* _Activity_: Output, word for word and without pictures, the lines from the one containing "You are a computer-use agent." through the final line of the listing below.

* _Input material_:

□ □ □ □ □

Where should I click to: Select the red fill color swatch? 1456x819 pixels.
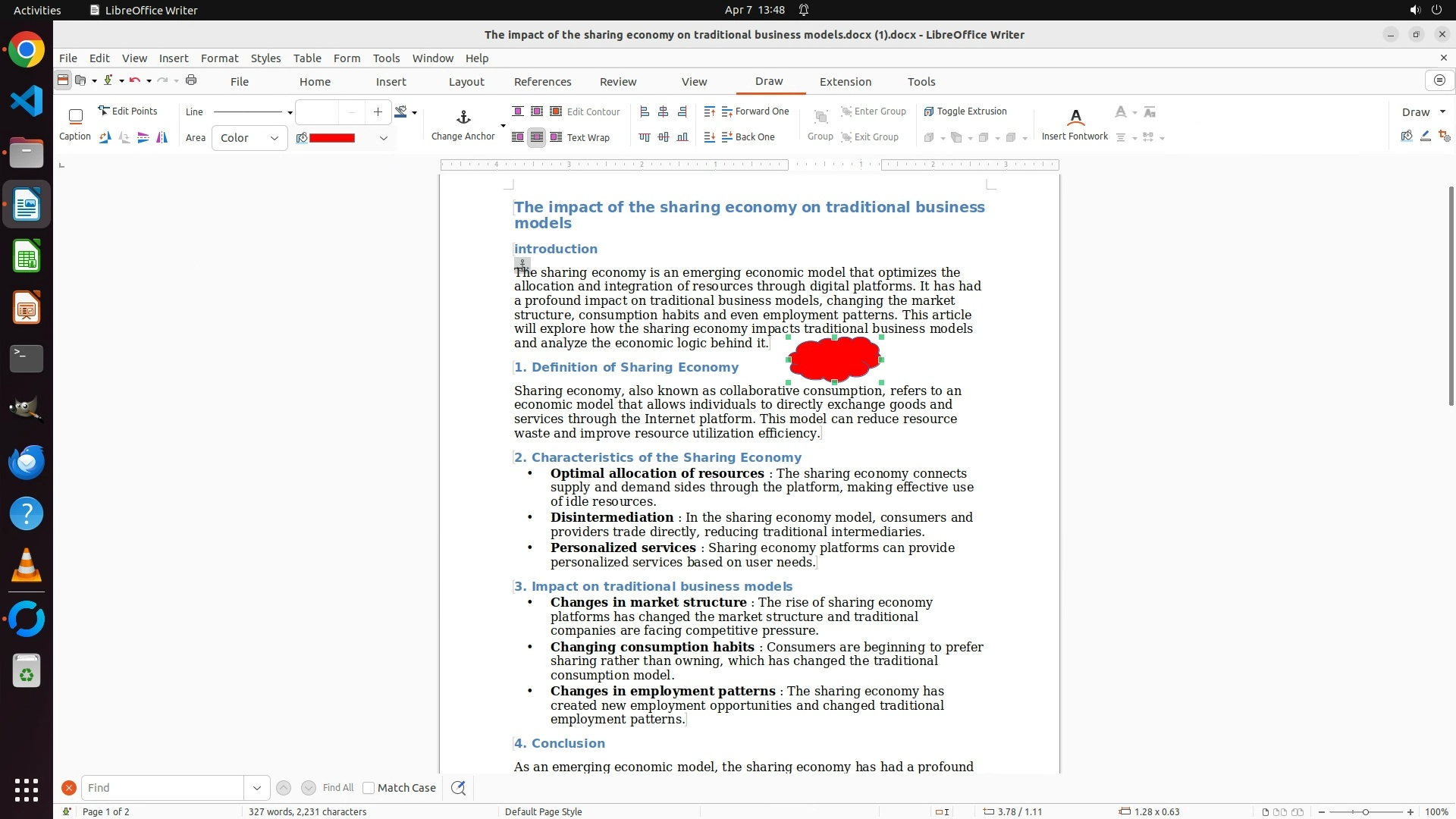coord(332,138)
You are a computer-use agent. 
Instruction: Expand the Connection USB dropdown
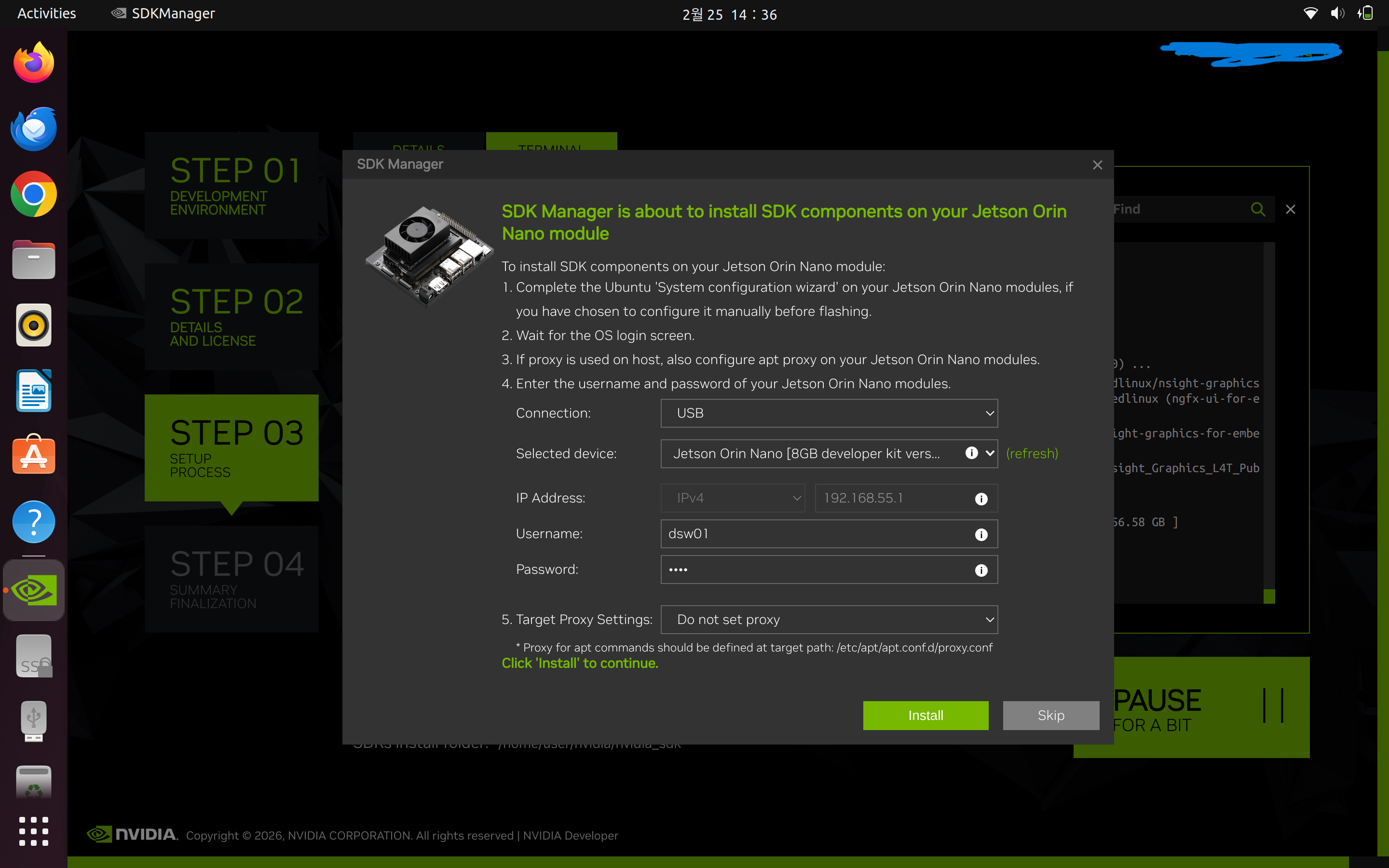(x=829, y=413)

□ □ □ □ □

* _Exercise output_:
You are a computer-use agent. 
Instruction: Expand the Connection USB dropdown
(x=829, y=413)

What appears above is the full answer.